Greencastle >> "Think of an occasion, and the hankie was surely there," reads a compelling thought from the website handkerchiefheros.com.

The May exhibit at Allison-Antrim Museum, 365 S. Ridge Ave., will be handkerchiefs.

The hankies in the exhibit, which closes May 28, are from a private collection and date from the turn of the 19th century to the 1960s. Earlier handkerchiefs include white-on-white handmade hankies, which include exquisite pulled and drawn work, fine, hand embroidery, Trapunto, lace insertion, and rolled hems.

Throughout the Victorian period, mourning customs dictated what men and women wore, including hankies. There are two black hankies, one with a variegated black-gray, crocheted edging and an all-black hankie with petite pointe flowers in one corner.

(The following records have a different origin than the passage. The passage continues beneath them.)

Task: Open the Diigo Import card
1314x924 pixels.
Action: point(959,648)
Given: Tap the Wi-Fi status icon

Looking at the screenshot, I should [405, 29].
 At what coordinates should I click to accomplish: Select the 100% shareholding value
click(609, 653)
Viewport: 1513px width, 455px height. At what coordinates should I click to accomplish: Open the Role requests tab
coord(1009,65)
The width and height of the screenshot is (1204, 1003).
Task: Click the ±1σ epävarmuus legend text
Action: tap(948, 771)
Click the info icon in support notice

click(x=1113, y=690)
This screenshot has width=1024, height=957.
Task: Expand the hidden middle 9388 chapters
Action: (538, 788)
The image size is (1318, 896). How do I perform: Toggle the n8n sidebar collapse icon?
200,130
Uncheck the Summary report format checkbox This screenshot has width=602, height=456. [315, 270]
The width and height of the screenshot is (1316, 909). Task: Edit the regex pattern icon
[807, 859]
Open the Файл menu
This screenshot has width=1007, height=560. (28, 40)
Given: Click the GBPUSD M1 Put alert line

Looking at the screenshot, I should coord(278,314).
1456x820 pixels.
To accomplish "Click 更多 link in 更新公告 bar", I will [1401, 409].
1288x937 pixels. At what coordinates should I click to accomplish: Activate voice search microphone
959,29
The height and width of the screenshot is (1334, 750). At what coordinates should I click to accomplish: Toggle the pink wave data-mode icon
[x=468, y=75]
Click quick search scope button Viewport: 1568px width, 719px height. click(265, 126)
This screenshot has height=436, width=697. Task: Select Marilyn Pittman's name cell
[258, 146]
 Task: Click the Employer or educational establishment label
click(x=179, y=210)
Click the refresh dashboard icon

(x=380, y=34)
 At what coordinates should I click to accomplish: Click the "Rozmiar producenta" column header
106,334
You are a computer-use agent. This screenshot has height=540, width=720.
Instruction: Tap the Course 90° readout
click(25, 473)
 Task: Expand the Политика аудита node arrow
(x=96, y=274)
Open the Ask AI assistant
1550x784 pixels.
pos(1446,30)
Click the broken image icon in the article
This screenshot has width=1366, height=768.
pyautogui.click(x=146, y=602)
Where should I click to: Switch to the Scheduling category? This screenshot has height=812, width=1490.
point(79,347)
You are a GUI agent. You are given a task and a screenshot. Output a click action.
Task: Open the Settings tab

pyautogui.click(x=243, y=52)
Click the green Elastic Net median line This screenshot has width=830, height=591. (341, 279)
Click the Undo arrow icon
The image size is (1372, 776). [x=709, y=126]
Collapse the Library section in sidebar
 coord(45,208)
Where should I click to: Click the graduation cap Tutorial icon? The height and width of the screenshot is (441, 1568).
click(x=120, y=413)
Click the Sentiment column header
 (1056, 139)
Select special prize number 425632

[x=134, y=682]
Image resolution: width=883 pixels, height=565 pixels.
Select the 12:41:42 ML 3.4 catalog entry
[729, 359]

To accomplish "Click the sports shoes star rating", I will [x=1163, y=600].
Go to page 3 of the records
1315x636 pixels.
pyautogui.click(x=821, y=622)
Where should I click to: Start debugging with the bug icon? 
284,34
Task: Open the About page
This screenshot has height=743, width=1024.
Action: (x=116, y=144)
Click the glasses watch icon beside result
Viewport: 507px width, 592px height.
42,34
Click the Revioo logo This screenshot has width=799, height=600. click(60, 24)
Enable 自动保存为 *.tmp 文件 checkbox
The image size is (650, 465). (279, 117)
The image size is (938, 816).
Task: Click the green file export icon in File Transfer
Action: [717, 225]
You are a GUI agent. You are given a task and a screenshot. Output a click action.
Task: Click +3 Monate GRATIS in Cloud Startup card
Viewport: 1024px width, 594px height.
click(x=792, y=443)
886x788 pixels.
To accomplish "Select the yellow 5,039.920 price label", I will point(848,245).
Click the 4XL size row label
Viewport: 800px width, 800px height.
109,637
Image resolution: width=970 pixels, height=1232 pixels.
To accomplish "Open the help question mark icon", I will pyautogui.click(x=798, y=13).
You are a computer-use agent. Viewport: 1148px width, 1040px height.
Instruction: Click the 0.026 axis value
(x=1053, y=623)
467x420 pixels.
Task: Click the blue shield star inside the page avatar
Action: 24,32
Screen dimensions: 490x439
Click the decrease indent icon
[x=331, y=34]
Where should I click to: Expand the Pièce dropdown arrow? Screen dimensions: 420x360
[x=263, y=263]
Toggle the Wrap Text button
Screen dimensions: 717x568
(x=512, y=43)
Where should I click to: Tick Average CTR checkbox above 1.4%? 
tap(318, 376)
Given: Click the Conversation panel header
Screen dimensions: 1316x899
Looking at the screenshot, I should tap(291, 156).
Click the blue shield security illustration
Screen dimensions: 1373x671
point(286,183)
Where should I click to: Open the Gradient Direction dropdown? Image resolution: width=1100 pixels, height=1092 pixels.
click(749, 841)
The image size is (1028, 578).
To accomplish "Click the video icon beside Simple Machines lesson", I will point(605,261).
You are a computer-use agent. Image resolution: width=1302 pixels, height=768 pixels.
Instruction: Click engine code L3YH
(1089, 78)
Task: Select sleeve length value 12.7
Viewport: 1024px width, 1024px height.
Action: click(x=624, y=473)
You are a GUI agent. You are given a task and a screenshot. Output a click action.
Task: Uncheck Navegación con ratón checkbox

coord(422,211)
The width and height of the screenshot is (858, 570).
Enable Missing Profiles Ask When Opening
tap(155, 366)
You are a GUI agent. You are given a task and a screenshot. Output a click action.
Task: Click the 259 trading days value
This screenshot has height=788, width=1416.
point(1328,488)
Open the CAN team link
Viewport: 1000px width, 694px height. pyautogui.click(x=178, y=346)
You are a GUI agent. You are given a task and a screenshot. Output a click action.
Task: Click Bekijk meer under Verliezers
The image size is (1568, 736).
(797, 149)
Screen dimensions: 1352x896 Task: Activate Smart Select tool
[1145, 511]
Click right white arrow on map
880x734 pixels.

From the late Victorian era into the 1950s, thread companies like J&P and Coats & Clark, and ladies' magazines would publish crochet and tatting pattern books, many of them with edging patterns for handkerchiefs. From the 1930s to '50s, hankies were made with printed designs. During the Depression and the wars, a printed hankie was affordable and brightened an outfit. In the collection is a red, white, and blue WWII printed hankie.

For a short time from the late 1940s into the early '50s, manufacturers made round handkerchiefs. One source says that the shape wasn't popular at the time but, in 2014, it's very collectible. In the collection are two unique round handkerchiefs, imprinted with flowers and bright, vivid colors.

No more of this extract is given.